TASK STATEMENT. Exactly the lines from the line containing "The width and" through the final line of the entries below must be returned, and only those, without pictures.
===== DATASET RECORDS
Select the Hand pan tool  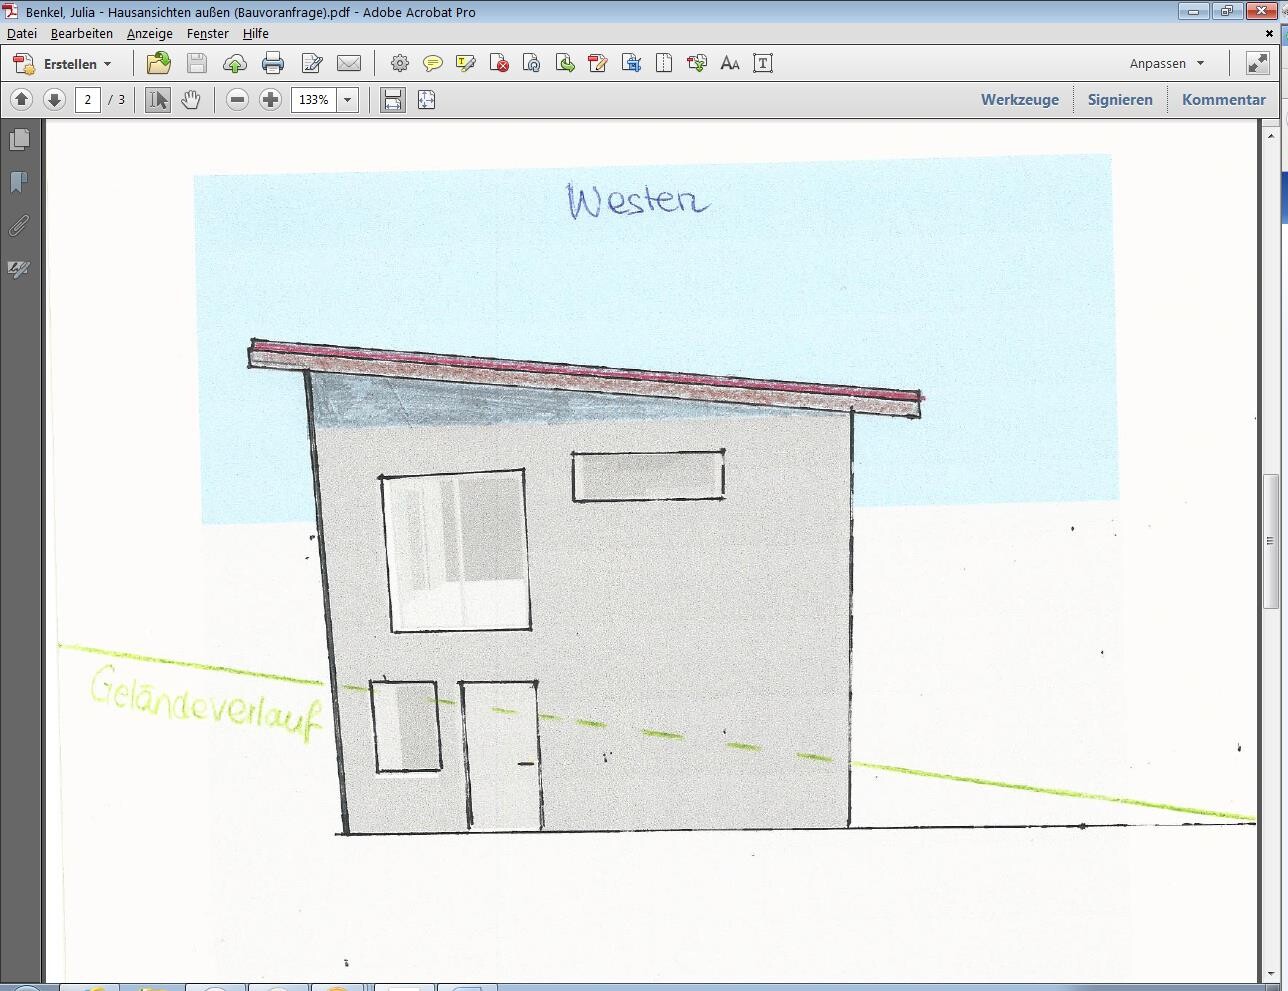(x=191, y=100)
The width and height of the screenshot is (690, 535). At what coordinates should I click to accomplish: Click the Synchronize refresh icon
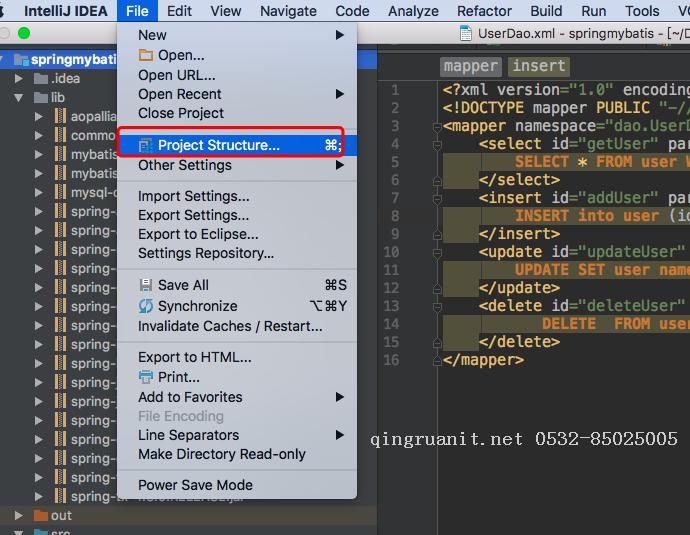146,306
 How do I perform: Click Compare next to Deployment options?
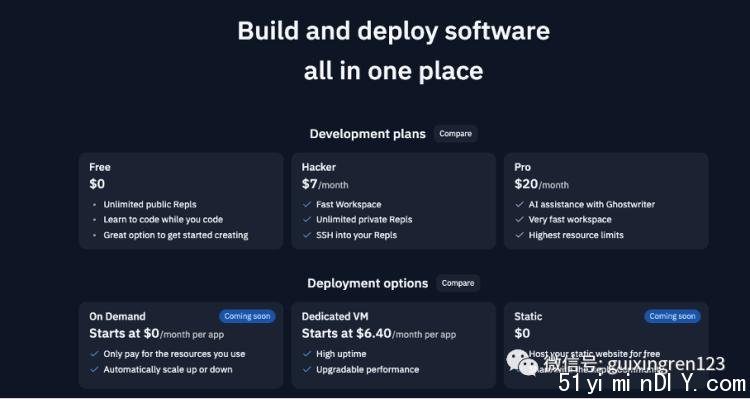coord(458,283)
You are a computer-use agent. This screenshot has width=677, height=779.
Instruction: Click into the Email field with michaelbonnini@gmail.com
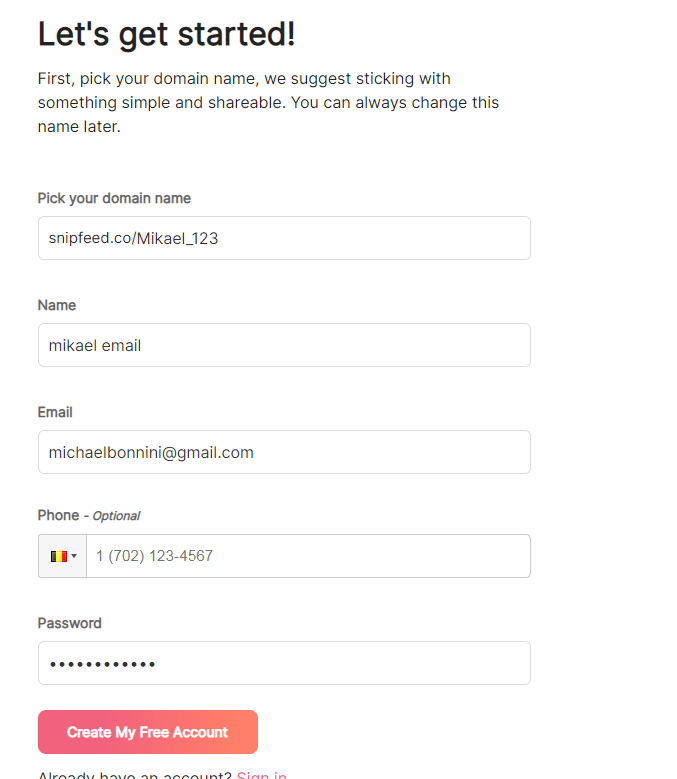[x=284, y=452]
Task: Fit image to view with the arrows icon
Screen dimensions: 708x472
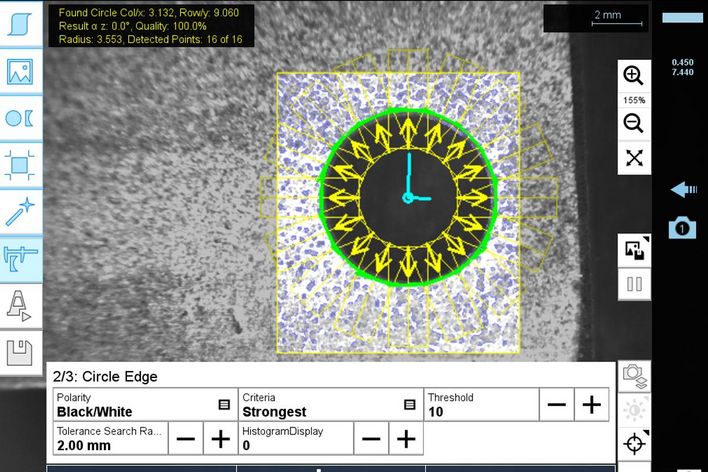Action: pyautogui.click(x=633, y=158)
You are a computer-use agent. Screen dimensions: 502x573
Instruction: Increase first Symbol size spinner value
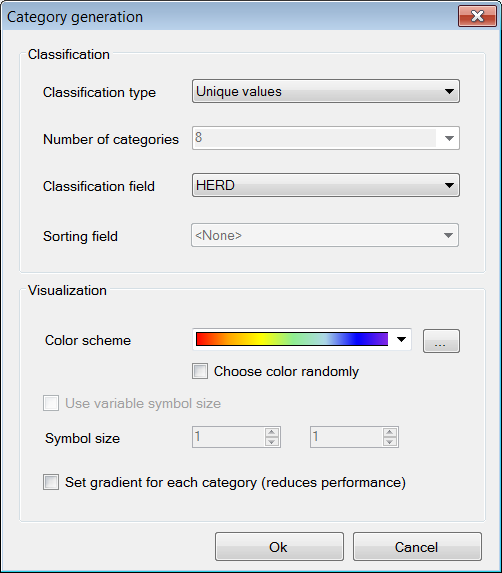click(271, 432)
==========
EXERCISE ANSWER.
The width and height of the screenshot is (690, 535). At what coordinates should I click to accomplish: Click the Synchronize refresh icon
146,306
 How do I perform: Click Compare next to Deployment options?
coord(458,283)
You are a computer-use agent. This screenshot has width=677, height=779.
Instruction: Click into the Email field with michaelbonnini@gmail.com
[x=284, y=452]
Task: Fit image to view with the arrows icon
Screen dimensions: 708x472
Action: pyautogui.click(x=633, y=158)
You are a computer-use agent. Screen dimensions: 502x573
Instruction: Increase first Symbol size spinner value
click(271, 432)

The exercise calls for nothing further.